Background: Recent studies indicate that during regional myocardial ischemia and subsequent reperfusion, volatile anesthetics may provide protection against free radical-related injury. The effect of halothane on free radical production during ischemia and reperfusion, in the canine heart, was investigated. The level of hydroxyl radical ((OH)-O-.)-mediated conversion of salicylate to its dehydroxybenzoate derivatives (2,3-DHBA and 2,5-DHBA) was monitored. Methods: Under general anesthesia, the heart was exposed through median sternotomy. Salicylate (100 mg/kg given intravenously) was administered 30 min before left anterior descending artery occlusion. Six dogs were studied using inhaled halothane (1.6%) 10 min before and during the 10-min ischemic period, followed by 50 min of reperfusion, and then they were compared with seven other dogs used as controls. Blood concentrations of salicylate, 2,3-DHBA and 2,5-DHBA, K+, lactate, oxygen content, and pH were monitored. Results: An acute increase in the normalized concentrations of 2,3-DHBA and 2,5-DHBA was observed in the control animals during reperfusion.
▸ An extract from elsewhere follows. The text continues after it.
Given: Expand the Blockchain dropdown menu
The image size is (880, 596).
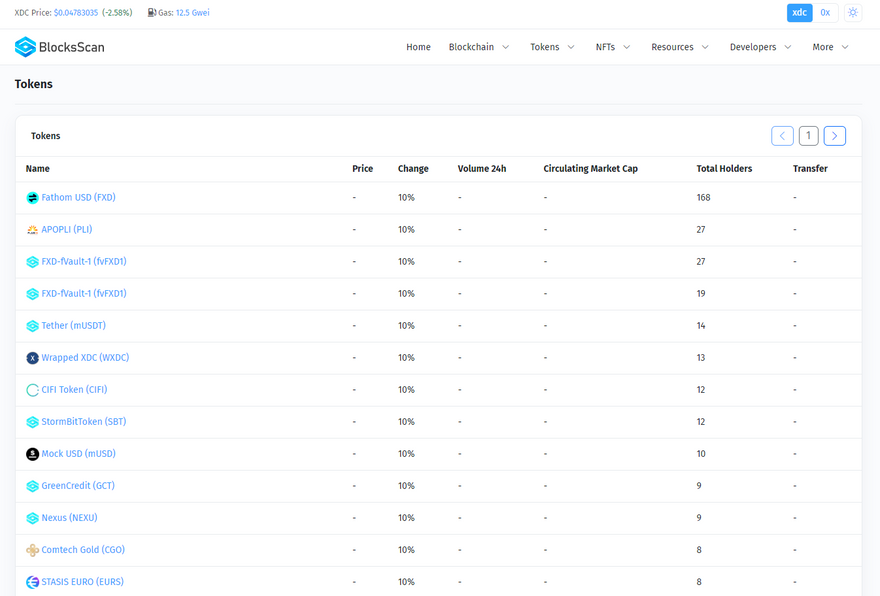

In contrast, halothane inhalation completely inhibited the production of both metabolites (P < 0.02), but 2,5-DHBA concentrations in the halothane-treated group were even less than the basal level (P < 0.05). The increase in lactate concentrations in the experimental animals was significantly less than that of controls (P < 0.05) and followed the same time-dependent pattern as the changes in K+ and pH. Halothane significantly decreased (P < 0.0001) the difference in oxygen content between coronary sinus and aortic root blood, suggesting decreased oxygen utilization during reperfusion. Conclusions: Halothane completely inhibited the production of (OH)-O-., and its administration may protect the heart from the deleterious effect of oxygen-derived reactive species, with attenuation of the metabolic response to ischemia.